---------- Given information
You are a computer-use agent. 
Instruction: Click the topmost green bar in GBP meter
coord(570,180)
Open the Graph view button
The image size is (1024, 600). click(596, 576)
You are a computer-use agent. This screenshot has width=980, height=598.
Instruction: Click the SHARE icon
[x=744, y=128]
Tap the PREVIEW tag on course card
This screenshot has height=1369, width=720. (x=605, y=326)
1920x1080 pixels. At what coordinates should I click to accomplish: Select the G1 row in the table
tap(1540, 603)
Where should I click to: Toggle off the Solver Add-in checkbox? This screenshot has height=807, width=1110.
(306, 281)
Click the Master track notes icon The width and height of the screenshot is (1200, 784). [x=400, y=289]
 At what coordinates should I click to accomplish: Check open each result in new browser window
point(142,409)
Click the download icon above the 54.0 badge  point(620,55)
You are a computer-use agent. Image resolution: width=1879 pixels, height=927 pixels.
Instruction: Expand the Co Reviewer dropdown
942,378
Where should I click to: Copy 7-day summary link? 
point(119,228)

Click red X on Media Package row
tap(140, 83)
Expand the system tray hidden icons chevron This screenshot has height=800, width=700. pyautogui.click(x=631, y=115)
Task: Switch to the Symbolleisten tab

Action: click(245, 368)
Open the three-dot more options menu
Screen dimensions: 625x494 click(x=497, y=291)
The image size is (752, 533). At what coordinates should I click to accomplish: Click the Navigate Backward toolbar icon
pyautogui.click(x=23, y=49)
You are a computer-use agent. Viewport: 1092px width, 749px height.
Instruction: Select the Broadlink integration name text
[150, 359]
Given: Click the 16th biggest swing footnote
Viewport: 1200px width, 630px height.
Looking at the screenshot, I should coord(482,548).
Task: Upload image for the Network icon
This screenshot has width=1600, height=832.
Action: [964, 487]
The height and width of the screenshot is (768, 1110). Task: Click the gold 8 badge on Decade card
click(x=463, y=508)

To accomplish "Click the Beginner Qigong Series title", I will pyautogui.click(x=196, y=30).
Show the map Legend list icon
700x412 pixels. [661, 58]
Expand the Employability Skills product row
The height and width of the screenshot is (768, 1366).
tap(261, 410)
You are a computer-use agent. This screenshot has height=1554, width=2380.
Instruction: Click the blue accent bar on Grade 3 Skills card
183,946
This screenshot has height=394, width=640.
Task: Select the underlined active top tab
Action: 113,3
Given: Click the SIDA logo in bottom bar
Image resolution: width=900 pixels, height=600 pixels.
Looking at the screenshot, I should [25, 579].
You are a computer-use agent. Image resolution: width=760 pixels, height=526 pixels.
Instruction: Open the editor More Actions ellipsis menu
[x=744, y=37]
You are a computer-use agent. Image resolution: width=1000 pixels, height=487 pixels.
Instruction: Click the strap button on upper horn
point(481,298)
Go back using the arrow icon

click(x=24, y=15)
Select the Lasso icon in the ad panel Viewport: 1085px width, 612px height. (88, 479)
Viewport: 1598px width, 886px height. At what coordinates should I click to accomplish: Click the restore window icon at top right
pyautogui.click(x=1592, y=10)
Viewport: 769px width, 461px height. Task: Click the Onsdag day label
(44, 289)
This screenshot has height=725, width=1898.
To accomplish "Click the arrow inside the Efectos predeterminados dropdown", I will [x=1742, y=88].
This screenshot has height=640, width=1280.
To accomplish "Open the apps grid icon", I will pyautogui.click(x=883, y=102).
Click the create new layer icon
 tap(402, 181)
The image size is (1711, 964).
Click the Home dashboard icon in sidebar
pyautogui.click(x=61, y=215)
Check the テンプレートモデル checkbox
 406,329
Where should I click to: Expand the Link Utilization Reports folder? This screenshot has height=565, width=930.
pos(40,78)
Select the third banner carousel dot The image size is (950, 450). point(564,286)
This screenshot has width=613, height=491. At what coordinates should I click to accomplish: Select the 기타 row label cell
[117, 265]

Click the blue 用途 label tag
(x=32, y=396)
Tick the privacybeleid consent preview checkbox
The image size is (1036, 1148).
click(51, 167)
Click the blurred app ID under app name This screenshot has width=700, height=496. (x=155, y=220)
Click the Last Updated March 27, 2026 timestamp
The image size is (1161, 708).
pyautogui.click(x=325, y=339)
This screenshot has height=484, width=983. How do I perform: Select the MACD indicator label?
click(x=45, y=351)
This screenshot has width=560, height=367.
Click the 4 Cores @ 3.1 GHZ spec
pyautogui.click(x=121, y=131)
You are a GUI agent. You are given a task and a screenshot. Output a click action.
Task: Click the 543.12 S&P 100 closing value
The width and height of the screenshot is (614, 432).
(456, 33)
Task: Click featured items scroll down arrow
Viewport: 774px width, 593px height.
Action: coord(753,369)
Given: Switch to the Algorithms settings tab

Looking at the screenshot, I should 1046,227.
--------------------
The data above needs to be repeated exactly, line for line.

Response to the exercise>
You are a computer-use agent. 
Instruction: Click the topmost green bar in GBP meter
coord(570,180)
Open the Graph view button
The image size is (1024, 600). click(596, 576)
You are a computer-use agent. This screenshot has width=980, height=598.
Instruction: Click the SHARE icon
[x=744, y=128]
Tap the PREVIEW tag on course card
This screenshot has height=1369, width=720. (x=605, y=326)
1920x1080 pixels. At what coordinates should I click to accomplish: Select the G1 row in the table
tap(1540, 603)
Where should I click to: Toggle off the Solver Add-in checkbox? This screenshot has height=807, width=1110.
(306, 281)
Click the Master track notes icon The width and height of the screenshot is (1200, 784). [x=400, y=289]
 At what coordinates should I click to accomplish: Check open each result in new browser window
point(142,409)
Click the download icon above the 54.0 badge  point(620,55)
You are a computer-use agent. Image resolution: width=1879 pixels, height=927 pixels.
Instruction: Expand the Co Reviewer dropdown
942,378
Where should I click to: Copy 7-day summary link? 
point(119,228)

Click red X on Media Package row
tap(140, 83)
Expand the system tray hidden icons chevron This screenshot has height=800, width=700. pyautogui.click(x=631, y=115)
Task: Switch to the Symbolleisten tab

Action: click(245, 368)
Open the three-dot more options menu
Screen dimensions: 625x494 click(x=497, y=291)
The image size is (752, 533). At what coordinates should I click to accomplish: Click the Navigate Backward toolbar icon
pyautogui.click(x=23, y=49)
You are a computer-use agent. Viewport: 1092px width, 749px height.
Instruction: Select the Broadlink integration name text
[150, 359]
Given: Click the 16th biggest swing footnote
Viewport: 1200px width, 630px height.
Looking at the screenshot, I should coord(482,548).
Task: Upload image for the Network icon
This screenshot has width=1600, height=832.
Action: [964, 487]
The height and width of the screenshot is (768, 1110). Task: Click the gold 8 badge on Decade card
click(x=463, y=508)

To accomplish "Click the Beginner Qigong Series title", I will pyautogui.click(x=196, y=30).
Show the map Legend list icon
700x412 pixels. [661, 58]
Expand the Employability Skills product row
The height and width of the screenshot is (768, 1366).
tap(261, 410)
You are a computer-use agent. This screenshot has height=1554, width=2380.
Instruction: Click the blue accent bar on Grade 3 Skills card
183,946
This screenshot has height=394, width=640.
Task: Select the underlined active top tab
Action: 113,3
Given: Click the SIDA logo in bottom bar
Image resolution: width=900 pixels, height=600 pixels.
Looking at the screenshot, I should [25, 579].
You are a computer-use agent. Image resolution: width=760 pixels, height=526 pixels.
Instruction: Open the editor More Actions ellipsis menu
[x=744, y=37]
You are a computer-use agent. Image resolution: width=1000 pixels, height=487 pixels.
Instruction: Click the strap button on upper horn
point(481,298)
Go back using the arrow icon

click(x=24, y=15)
Select the Lasso icon in the ad panel Viewport: 1085px width, 612px height. (88, 479)
Viewport: 1598px width, 886px height. At what coordinates should I click to accomplish: Click the restore window icon at top right
pyautogui.click(x=1592, y=10)
Viewport: 769px width, 461px height. Task: Click the Onsdag day label
(44, 289)
This screenshot has height=725, width=1898.
To accomplish "Click the arrow inside the Efectos predeterminados dropdown", I will [x=1742, y=88].
This screenshot has height=640, width=1280.
To accomplish "Open the apps grid icon", I will pyautogui.click(x=883, y=102).
Click the create new layer icon
 tap(402, 181)
The image size is (1711, 964).
Click the Home dashboard icon in sidebar
pyautogui.click(x=61, y=215)
Check the テンプレートモデル checkbox
 406,329
Where should I click to: Expand the Link Utilization Reports folder? This screenshot has height=565, width=930.
pos(40,78)
Select the third banner carousel dot The image size is (950, 450). point(564,286)
This screenshot has width=613, height=491. At what coordinates should I click to accomplish: Select the 기타 row label cell
[117, 265]

Click the blue 用途 label tag
(x=32, y=396)
Tick the privacybeleid consent preview checkbox
The image size is (1036, 1148).
click(51, 167)
Click the blurred app ID under app name This screenshot has width=700, height=496. (x=155, y=220)
Click the Last Updated March 27, 2026 timestamp
The image size is (1161, 708).
pyautogui.click(x=325, y=339)
This screenshot has height=484, width=983. How do I perform: Select the MACD indicator label?
click(x=45, y=351)
This screenshot has width=560, height=367.
Click the 4 Cores @ 3.1 GHZ spec
pyautogui.click(x=121, y=131)
You are a GUI agent. You are given a task and a screenshot. Output a click action.
Task: Click the 543.12 S&P 100 closing value
The width and height of the screenshot is (614, 432).
(456, 33)
Task: Click featured items scroll down arrow
Viewport: 774px width, 593px height.
Action: coord(753,369)
Given: Switch to the Algorithms settings tab

Looking at the screenshot, I should 1046,227.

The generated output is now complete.